A recent effort to reduce the fuels provided by overgrown vegetation in Lincoln County helped the forest health and encouraged native ground cover to come back, among other positive benefits, Faehling says.

Thomas Swetnam, University of Arizona professor and director of the Laboratory of Tree-Ring Research, says that even with the other factors such as drought and forest fuels are taken into account, climate appears to be having an effect on western wildfires. He says the data collected by him and two Scripps Institution researchers show a "clear correlation" between fires and higher temperatures over the western United States.

The higher temperatures and wildfires also are linked to the earlier arrival of spring, Swetnam says. According to the research, large wildfire activity increased "suddenly and dramatically" in the 1980s with longer wildfire seasons. It is climate change, not forest fuel accumulation, that is the primary driver in the change, the researchers have found.

The researchers looked at 1,166 wildfires of at least 1,000 acres that occurred between 1970 and 2003 on U.S. Forest Service and National Park Service land. They compared the fire data to climate data that included snowmelts, the arrival of spring and summer temperatures, flows of streams and ground moisture data for 240 sites in the West.

The increase in wildfire frequency and size ramped up around 1987, they say.

Swetnam says the research shows "one of the first big indicators of climate change impacts in the continental United States Lots of people think climate change and ecological responses are 50 to 100 years away. But it's not 50 to 100 years away - it's happening now in forest ecosystems through fire."

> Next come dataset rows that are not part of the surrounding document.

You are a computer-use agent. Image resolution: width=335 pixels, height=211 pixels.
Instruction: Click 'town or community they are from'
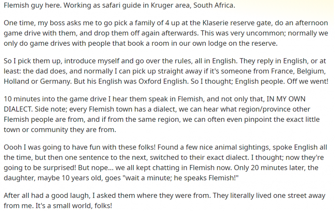[x=60, y=130]
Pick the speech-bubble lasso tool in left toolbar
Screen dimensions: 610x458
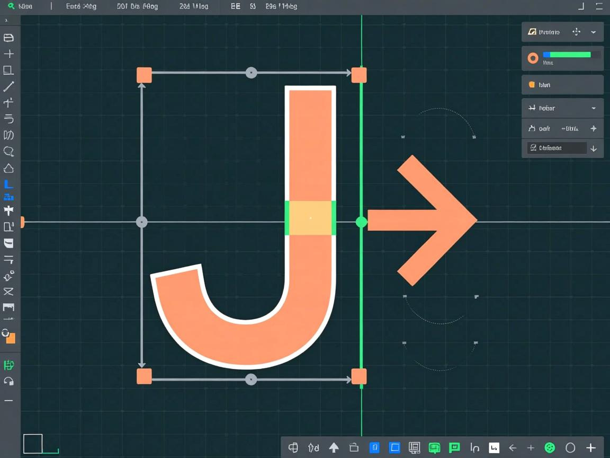click(8, 152)
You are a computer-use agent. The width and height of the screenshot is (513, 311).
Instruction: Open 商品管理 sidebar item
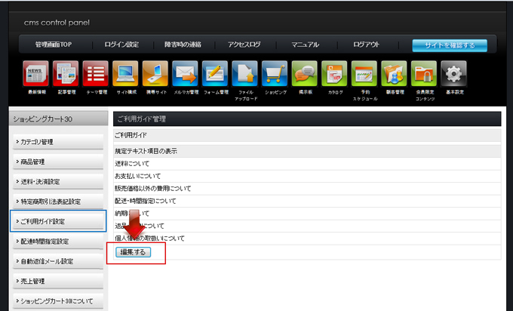click(x=57, y=162)
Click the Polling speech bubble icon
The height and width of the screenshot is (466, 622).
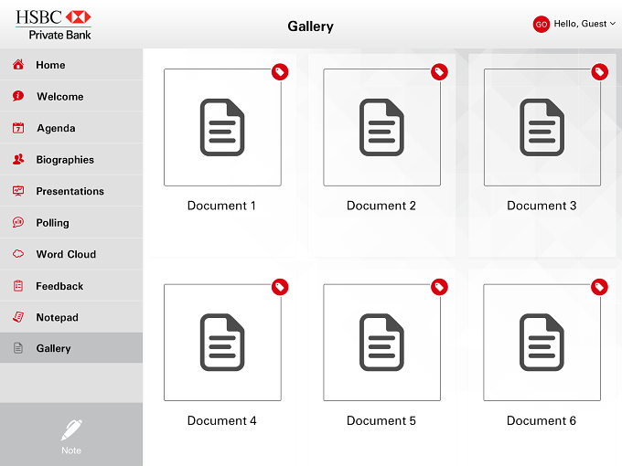(18, 222)
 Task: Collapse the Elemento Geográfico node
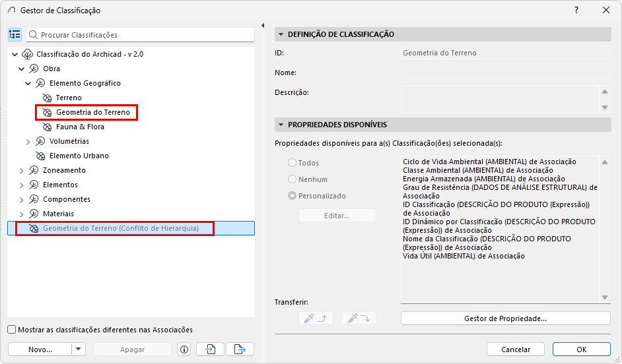click(x=28, y=83)
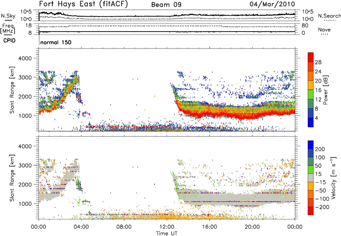Select the Time UT axis label

tap(167, 233)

Those looking for more evidence of climate change can just walk outside. The average January-June temperature for the continental United States was the highest since formal record keeping started in 1895, according to a National Oceanic and Atmospheric Administration report last week. Drought continues to grip much of the nation, including the West.

Globally, last month was the second warmest June on record, and 2006 has been the sixth-warmest year to date.

The bad news for the climate is even worse when one considers the cumulative effect of forest fires, Swetnam says. One is that vegetation that once absorbed carbon is as it burns putting it back into the atmosphere - a "positive feedback" that could ultimately lead to even greater global warming.